REQUIRED WORK.
Every line below should be given again without alteration.

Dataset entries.
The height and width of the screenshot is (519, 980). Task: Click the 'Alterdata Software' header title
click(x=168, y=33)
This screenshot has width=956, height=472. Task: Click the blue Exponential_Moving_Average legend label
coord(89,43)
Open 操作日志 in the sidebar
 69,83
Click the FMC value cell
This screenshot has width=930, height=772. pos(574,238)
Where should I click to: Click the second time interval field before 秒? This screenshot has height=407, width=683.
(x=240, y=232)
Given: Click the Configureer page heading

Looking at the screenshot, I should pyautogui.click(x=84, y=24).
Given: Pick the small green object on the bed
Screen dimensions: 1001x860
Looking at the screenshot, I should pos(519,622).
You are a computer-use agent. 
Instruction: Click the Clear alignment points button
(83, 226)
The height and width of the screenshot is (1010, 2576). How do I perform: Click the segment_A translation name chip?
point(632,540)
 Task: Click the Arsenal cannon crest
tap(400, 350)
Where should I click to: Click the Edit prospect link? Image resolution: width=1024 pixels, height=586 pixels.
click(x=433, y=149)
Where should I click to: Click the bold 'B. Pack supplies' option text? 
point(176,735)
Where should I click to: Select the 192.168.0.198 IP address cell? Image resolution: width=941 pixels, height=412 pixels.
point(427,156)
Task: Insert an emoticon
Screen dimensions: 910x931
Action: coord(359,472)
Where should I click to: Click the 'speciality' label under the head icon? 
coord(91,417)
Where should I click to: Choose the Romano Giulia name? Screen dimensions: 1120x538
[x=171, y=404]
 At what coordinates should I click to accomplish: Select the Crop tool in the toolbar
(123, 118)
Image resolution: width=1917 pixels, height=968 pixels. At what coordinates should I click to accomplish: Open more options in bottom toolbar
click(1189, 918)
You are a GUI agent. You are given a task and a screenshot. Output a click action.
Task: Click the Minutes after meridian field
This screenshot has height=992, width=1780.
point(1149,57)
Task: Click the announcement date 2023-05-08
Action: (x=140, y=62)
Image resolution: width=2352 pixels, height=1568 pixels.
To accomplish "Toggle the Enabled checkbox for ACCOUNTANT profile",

SOLUTION TO THE PROBLEM.
The height and width of the screenshot is (519, 980). Task: Click the 'Alterdata Software' header title
click(x=168, y=33)
This screenshot has width=956, height=472. Task: Click the blue Exponential_Moving_Average legend label
coord(89,43)
Open 操作日志 in the sidebar
 69,83
Click the FMC value cell
This screenshot has width=930, height=772. pos(574,238)
Where should I click to: Click the second time interval field before 秒? This screenshot has height=407, width=683.
(x=240, y=232)
Given: Click the Configureer page heading

Looking at the screenshot, I should pyautogui.click(x=84, y=24).
Given: Pick the small green object on the bed
Screen dimensions: 1001x860
Looking at the screenshot, I should pos(519,622).
You are a computer-use agent. 
Instruction: Click the Clear alignment points button
(83, 226)
The height and width of the screenshot is (1010, 2576). How do I perform: Click the segment_A translation name chip?
point(632,540)
 Task: Click the Arsenal cannon crest
tap(400, 350)
Where should I click to: Click the Edit prospect link? Image resolution: width=1024 pixels, height=586 pixels.
click(x=433, y=149)
Where should I click to: Click the bold 'B. Pack supplies' option text? 
point(176,735)
Where should I click to: Select the 192.168.0.198 IP address cell? Image resolution: width=941 pixels, height=412 pixels.
point(427,156)
Task: Insert an emoticon
Screen dimensions: 910x931
Action: coord(359,472)
Where should I click to: Click the 'speciality' label under the head icon? 
coord(91,417)
Where should I click to: Choose the Romano Giulia name? Screen dimensions: 1120x538
[x=171, y=404]
 At what coordinates should I click to accomplish: Select the Crop tool in the toolbar
(123, 118)
Image resolution: width=1917 pixels, height=968 pixels. At what coordinates should I click to accomplish: Open more options in bottom toolbar
click(1189, 918)
You are a GUI agent. You are given a task and a screenshot. Output a click action.
Task: Click the Minutes after meridian field
This screenshot has height=992, width=1780.
point(1149,57)
Task: Click the announcement date 2023-05-08
Action: (x=140, y=62)
Image resolution: width=2352 pixels, height=1568 pixels.
To accomplish "Toggle the Enabled checkbox for ACCOUNTANT profile",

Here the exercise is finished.